By Robin Downing, DVM, MS, DAAPM, DACVSMR, CVPP, CCRP
Pain management expert and CVC speaker Robin Downing, DVM, MS, DAAPM, DACVSMR, CVPP, CCRP, calls continuous-rate infusion (CRI) “a very effective strategy for providing intra- and postoperative pain control.” Here are her tips on using the technique for cats in your clinic, shared with dvm360 during a recent CVC:
Don’t reinvent the wheel. Once Downing’s team figures out the appropriate dose of CRI medications from the formulary, they create Excel spreadsheets containing dosing information using standard dilutions, print out those spreadsheets and keep them in a notebook in the treatment area. This way veterinarians and team members don’t have to calculate a new set of medications, dosings and flow rates for each patient, and the information is readily accessible.

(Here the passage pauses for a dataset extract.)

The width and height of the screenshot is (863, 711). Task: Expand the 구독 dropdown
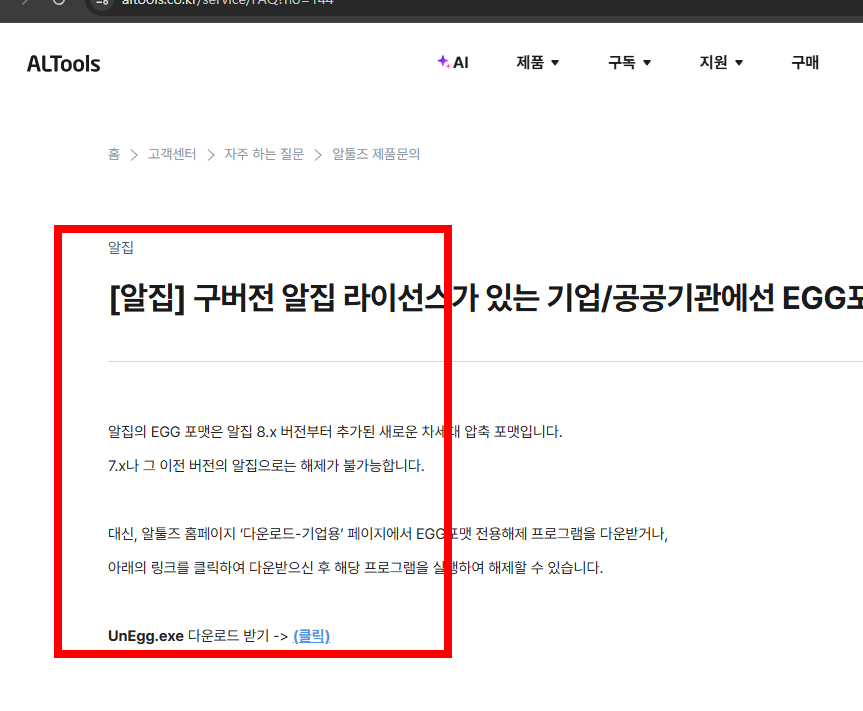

“By having a standard dilution available for our CRI medications, and having that standard dilution precalculated based on body weight, we minimize our risk for medical error,” Downing says. “Human nature being what it is, if we don’t make something easy it won’t get done. Precalculating those doses and having them in the treatment area makes using CRI very easy—it’s almost an everyday occurrence in our practice.”
Downing’s team also keeps a printout in the treatment area with instructions for making standard dilutions quickly. “This isn’t really too much different from what we do in dogs, but cats have their own needs,” Downing says.